Senior officials from major intelligence agencies hold secret meeting at Singapore Summit

Director of National Intelligence Avril Haines

4th June 2023 – (Singapore) Major intelligence agencies from around the world convened in Singapore over the weekend for a secret meeting on the fringes of the Shangri-La Dialogue security summit. The meeting, which has been held discreetly for several years, was attended by senior officials from about two dozen countries, including the US, China and India. The Singapore government organises these meetings, which have not been previously reported, at a separate venue alongside the security summit.

Sources with knowledge of the discussions stated that the meeting is an important fixture on the international shadow agenda, promoting a deeper understanding of intentions and bottom lines between countries.
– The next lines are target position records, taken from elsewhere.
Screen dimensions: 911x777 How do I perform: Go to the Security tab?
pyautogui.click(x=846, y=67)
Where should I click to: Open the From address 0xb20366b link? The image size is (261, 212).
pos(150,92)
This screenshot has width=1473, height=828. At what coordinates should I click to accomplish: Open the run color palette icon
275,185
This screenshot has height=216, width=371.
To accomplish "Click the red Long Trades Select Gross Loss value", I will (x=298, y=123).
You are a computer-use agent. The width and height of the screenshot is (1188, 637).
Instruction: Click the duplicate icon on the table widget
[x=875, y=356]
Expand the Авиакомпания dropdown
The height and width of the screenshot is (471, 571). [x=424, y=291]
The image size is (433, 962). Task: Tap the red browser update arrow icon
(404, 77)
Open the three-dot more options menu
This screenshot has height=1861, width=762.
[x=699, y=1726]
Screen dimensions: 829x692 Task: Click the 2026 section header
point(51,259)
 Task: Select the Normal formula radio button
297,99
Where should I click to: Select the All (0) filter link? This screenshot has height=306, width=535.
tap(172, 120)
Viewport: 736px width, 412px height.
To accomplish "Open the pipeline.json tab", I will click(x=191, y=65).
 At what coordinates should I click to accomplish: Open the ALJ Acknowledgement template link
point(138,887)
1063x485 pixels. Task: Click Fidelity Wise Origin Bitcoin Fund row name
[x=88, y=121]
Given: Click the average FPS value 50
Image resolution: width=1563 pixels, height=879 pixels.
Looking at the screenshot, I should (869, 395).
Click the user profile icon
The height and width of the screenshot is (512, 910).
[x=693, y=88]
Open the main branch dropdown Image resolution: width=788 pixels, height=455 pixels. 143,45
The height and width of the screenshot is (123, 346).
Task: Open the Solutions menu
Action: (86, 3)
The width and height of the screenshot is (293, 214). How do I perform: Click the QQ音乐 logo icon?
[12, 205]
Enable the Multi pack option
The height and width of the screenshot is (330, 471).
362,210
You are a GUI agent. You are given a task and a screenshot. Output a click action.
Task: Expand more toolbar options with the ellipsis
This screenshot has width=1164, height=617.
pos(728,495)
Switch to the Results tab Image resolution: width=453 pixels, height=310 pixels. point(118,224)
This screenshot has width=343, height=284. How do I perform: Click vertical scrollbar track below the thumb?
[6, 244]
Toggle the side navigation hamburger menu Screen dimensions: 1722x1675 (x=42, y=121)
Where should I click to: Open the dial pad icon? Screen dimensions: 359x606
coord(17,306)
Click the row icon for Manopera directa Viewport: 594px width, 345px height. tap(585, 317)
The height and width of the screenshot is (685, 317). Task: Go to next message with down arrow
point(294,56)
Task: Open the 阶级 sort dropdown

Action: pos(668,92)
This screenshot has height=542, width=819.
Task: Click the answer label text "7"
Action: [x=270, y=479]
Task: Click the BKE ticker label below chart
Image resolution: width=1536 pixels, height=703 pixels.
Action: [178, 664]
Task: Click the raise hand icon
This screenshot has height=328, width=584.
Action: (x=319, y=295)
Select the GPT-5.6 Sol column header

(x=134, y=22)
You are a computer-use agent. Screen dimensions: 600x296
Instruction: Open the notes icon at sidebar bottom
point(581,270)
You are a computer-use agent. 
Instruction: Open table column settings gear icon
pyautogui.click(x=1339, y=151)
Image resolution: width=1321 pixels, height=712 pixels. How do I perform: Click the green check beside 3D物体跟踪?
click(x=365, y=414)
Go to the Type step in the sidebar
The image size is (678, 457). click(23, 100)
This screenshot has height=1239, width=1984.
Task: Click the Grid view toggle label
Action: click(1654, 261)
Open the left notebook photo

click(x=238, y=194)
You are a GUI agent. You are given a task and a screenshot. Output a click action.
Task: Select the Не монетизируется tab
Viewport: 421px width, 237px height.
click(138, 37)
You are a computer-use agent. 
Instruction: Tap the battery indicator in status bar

There is an unspoken code among intelligence services that they can talk when more formal and open diplomacy is harder – this is a very important factor during times of tension, and the Singapore event helps promote that.

Although few details were available on the specific discussions in Singapore, sources stated that Russia’s war in Ukraine and transnational crime figured in the talks on Friday. No Russian representative was present, and Ukraine’s deputy defence minister, Volodymr V Havrylov, did not attend the intelligence meeting. The tone at the meeting was reportedly collaborative and cooperative, and not confrontational.

At the main security dialogue, more than 600 delegates from 49 countries held three days of plenary sessions, as well as closed-door bilateral and multilateral meetings at the sprawling Shangri-La Hotel. Australian Prime Minister Anthony Albanese gave the keynote address while US Secretary of Defense Lloyd Austin, Chinese Defence Minister Li Shangfu and counterparts from Britain, Japan, Canada, Indonesia and South Korea also spoke.

Director of National Intelligence Avril Haines represented the US at the meeting, and the Five Eyes network, which includes the US, Britain, Canada, Australia and New Zealand, operate to gather and share a broad range of intelligence. The intelligence officials from these countries meet frequently, but larger meetings of the intelligence community are rarer, and almost never publicised.

The spokesperson for the Singapore Ministry of Defence said that while attending the Shangri-La Dialogue, “participants including senior officials from intelligence agencies also take the opportunity to meet their counterparts”. “The Singapore Ministry of Defence may facilitate some of these bilateral or multilateral meetings,” the spokesperson said. “Participants have found such meetings held on the sidelines of the (dialogue) beneficial.”

All five sources who discussed the meetings declined to be identified because of the sensitivity of the matter. The US Embassy in Singapore said it had no information on the meeting, and the Chinese and Indian governments did not immediately respond to requests for comment.

US officials said on Friday that CIA Director William Burns visited China last month for talks with Chinese counterparts as the Biden administration seeks to boost communications with Beijing. At a discussion on cybersecurity in the main meeting, Haines said in response to a question from a Chinese military officer that cooperation between countries was essential. “It is absolutely critical, even when there is distrust, and even when you are facing in effect adversaries, that you still try to work through and cooperate on issues of mutual interest and also try to manage the potential for escalation,” she said.